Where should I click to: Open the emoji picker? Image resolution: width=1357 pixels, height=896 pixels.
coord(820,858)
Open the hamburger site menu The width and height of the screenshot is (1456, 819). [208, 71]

**********

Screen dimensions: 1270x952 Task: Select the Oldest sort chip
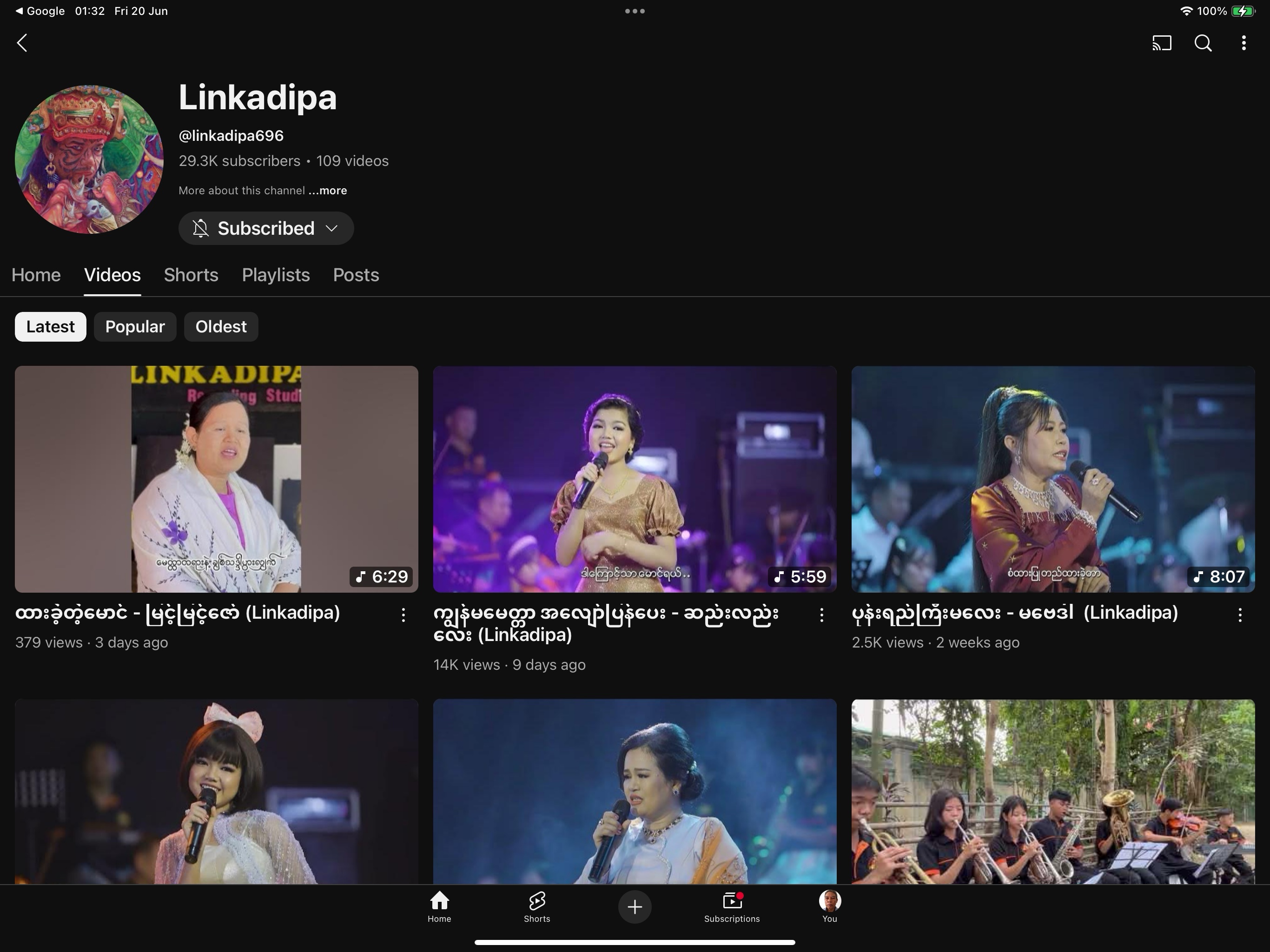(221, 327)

**********

__REQUIRED WORK__. Return only the lines between the one holding "Where should I" and the one holding "Open the hamburger", inclusive, exactly as they appear above.

__COMPLETED EXERCISE__.
Where should I click to: Open the emoji picker? Image resolution: width=1357 pixels, height=896 pixels.
coord(820,858)
Open the hamburger site menu The width and height of the screenshot is (1456, 819). [208, 71]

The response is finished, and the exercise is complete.